EXCERPT:

However, for me this issue just presents several questions:
Is it possible to like something you hate?  Can Spider-Man work in space? After all, James Bond tried this and failed miserably.   How much does a satellite cost?  Will Anna Maria ever find love?  Will the cover match the story?  And what major character will be coming back soon?

All these questions and more will be answered, folks, as we dive into a review of Amazing Spider-Man #9.


The Devil in the Details

Writer: Dan Slott
Penciler: Giuseppe Camuncoli
Inker: Cam Smith
Colorist: Marte Gracia
Lettering: VC’s Joe Caramagna
Cover Artist: Alex Ross
Editor: Nick Lowe


The Story – Pay Attention, This Will Be on the Test

O.K., the plot is pretty simple.  Nick Fury Jr. comes to the Baxter Building.  Spider-Man has a grand plan that involves them going into space.  Junior’s got nothing better to do, so 3-2-1 BLAST OFF! and off the they go.  The problem is that Zodiac still has control over all of SHIELD’s satellites and the only way to regain control is the manually fix them.   Scorpio is surprised by this move (despite having Gemini who can see a day in the future) and frantically sends some satellites to blow them out of the sky.  Junior holds them off while Spider-Man not only fixes the satellites, but also uses them to figure out where Scorpio is keeping the artifact he used the satellites to find (the Orrery).  Spider-Man uses his spaceship to blow up the last of the killer satellites and then free falls back to Paris (yes, you read that correctly) where Scorpio is waiting to kill him letting him know that he has seen the future and Spider-Man’s not in it.

Oh, and Anna’s got a new boyfriend and the Living Brain is having none of it.


What Failed

thorWell, the usual.  P.I. has so much ability even though they are less than a year old.  Spider-Man is in space instead of swinging through the streets.  And so on.  In fact, Slott even addresses the fact that this is not like Spider-Man at all by including the panel to your right.

Plus, I like to have my heads of super villain organizations to be tough.  Scorpio whines through the entire book.  He says things like, “That’s not fair!”

Then there are the reality checks, which I hate to do since we are reading a comic, but sometimes I just need a little more to suspend disbelief.  Can someone survive a free fall from space?  Well, Cheryl Stearns, who is currently going for a jump from the stratosphere for a world record says that about 110,000 feet is about as far as a person can push it.  Well, I’ll give Spider-Man more credit since he can do anything a spider can and all, and plus he does have a  pretty nifty space suit, so let’s say he ca do, oh, ten times that and can fall safely from over 1 million feet.  We still have a problem since he is at satellite height and that’s at, oh 117.5 million feet.  (Yes, I am that much of a nerd and looked it up.)  But, I am reading comics and if I am told I have to believe that Spidey can do “ballooning” while keeping up with a jet engine (just read ASM 1.2), I guess I can stomach this.

Oh, and I felt the new zodiac sign being  the sign of the Spider was a bit cheesy.   Scorpio really seems to be waiting a long time for this alignment to come about, but when it does, he is more focused on killing Spider-Man than whatever it is that this alignment will do.  Priorities.  How did he become the leader of this group?

The cover has absolutely nothing to do with this story.  I get the feeling the Alex Ross probably hates this series and said, “I’ll just draw something cool,” instead of taking the time to read the story.

INSTRUCTIONS:
**1)** List each person credited in the Spider-Man review's creator credits, along with the role given for that person.
**2)** Resume the Spider-Man review after its final sentence, keeping the reviewer's voice.

PROVIDED RECORDS:
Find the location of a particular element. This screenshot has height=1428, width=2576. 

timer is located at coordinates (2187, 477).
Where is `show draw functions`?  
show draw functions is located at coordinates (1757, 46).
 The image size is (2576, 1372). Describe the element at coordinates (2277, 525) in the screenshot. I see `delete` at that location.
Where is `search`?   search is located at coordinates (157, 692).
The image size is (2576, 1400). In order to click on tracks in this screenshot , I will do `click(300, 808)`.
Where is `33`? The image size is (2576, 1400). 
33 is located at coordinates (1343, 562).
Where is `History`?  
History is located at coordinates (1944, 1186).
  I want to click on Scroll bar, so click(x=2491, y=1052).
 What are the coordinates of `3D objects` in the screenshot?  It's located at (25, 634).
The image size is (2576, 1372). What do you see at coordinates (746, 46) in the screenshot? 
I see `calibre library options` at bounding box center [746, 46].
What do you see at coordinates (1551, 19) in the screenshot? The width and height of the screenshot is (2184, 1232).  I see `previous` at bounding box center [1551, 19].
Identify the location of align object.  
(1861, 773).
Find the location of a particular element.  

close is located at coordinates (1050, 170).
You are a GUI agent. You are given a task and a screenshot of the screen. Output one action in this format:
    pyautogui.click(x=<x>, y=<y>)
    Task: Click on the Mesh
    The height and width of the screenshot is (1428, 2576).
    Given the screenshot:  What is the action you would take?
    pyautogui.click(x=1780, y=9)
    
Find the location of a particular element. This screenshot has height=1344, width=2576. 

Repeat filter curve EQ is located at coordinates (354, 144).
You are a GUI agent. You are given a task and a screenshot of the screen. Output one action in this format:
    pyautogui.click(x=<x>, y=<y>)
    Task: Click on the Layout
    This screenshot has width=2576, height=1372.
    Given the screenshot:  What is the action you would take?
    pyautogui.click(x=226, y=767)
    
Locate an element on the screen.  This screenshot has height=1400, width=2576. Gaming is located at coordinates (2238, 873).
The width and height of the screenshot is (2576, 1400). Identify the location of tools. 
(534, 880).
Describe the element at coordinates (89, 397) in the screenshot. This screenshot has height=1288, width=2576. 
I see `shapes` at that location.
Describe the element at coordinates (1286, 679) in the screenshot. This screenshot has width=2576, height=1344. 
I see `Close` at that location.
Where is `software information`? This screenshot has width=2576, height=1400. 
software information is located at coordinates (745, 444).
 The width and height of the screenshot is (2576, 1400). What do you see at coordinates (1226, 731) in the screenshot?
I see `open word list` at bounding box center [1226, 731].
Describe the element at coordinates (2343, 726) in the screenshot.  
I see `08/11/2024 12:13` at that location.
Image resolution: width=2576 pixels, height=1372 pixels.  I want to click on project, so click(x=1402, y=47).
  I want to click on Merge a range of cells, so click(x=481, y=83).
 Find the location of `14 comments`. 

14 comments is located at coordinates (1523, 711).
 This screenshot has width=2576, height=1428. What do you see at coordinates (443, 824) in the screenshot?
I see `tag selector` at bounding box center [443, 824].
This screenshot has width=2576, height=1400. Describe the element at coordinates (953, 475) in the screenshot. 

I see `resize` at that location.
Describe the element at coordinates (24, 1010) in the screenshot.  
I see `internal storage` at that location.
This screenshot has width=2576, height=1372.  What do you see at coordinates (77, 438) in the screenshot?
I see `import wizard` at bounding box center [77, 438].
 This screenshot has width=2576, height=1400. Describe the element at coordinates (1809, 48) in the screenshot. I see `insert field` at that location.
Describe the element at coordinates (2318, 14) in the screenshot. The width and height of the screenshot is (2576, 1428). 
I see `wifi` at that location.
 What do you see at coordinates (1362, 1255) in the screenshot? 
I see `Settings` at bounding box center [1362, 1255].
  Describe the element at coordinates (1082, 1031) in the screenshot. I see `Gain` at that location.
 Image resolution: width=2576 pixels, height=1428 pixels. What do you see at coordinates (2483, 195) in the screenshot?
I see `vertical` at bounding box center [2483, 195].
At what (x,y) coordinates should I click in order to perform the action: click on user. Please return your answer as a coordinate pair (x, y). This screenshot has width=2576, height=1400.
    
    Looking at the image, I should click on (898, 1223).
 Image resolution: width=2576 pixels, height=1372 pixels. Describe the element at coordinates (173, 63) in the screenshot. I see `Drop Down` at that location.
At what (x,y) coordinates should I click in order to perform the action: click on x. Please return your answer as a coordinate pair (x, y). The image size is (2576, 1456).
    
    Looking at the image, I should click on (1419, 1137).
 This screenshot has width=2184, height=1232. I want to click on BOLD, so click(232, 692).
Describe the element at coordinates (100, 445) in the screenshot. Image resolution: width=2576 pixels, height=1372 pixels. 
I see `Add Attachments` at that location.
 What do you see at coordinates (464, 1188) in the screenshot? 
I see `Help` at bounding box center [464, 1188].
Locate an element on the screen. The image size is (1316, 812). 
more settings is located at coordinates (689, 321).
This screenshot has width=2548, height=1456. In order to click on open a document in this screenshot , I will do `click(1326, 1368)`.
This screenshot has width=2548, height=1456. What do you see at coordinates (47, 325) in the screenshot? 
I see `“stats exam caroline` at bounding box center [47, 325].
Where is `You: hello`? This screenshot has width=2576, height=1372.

YOUR RESPONSES:
**1)**
- Dan Slott: Writer
- Giuseppe Camuncoli: Penciler
- Cam Smith: Inker
- Marte Gracia: Colorist
- VC's Joe Caramagna: Lettering
- Alex Ross: Cover Artist
- Nick Lowe: Editor

**2)**
What Passed

itguyO.K., here is where I surprise you all.  I found this story pretty fun to read.  Sure, it has many of the problems that the previous issues have, but I found myself getting tired of constantly not liking the book for the same reasons.  I figured if I either need to buy this as the Spider-Man I’m going to get or I need to stop buying the book.  Well, I’m not about to give up the top dollar pay check Crawlspace gives to their reviewers, so I better accept Slott Spidey if I am going to get through this.  Notice I said accept – that does not mean endorse, love, or even like.

To make matters a little better for me, Peter Parker is non-existent in this book.  I love a good Peter Parker story, but I haven’t read one of those in quite a while.  With this just being Spidey, I can overlook some things.

The humor was much better this issue.  Spider-Man didn’t explain any of his references.  The pop song reference was at least a tribute to the Guardians of the Galaxy movie.


I even got a kick out of him naming the spaceship the “Arachno-Rocket”.  Felt like I was reading a 70s comic. 

websIf I am going to have a tech-based Spidey, then I’m fine with the fun tech.  We get to add some new tech to our current list:

Cartridge #3 – acid webbing
Cartridge #6 – micro-coiled z-metal
Cartridge #7 – quick drying wet cement webbing
Cartridge #8 – expanding web foam
Micro Spider-Tracers
Homing Tracers
Emergency Beacon (sirens)
Back Spinnerets with emergency web foam

And we get an acknowledgment of what must go if he is going to pack all that into his suit.

Plus the art is much better.  I’m glad to have Camuncoli and Smith back.  The coloring is good too.  The colorist was put in a position where most of the colors had to be blue and black, yet made it work.

The cover is absolutely awesome.  I would hang that as a poster in my classroom.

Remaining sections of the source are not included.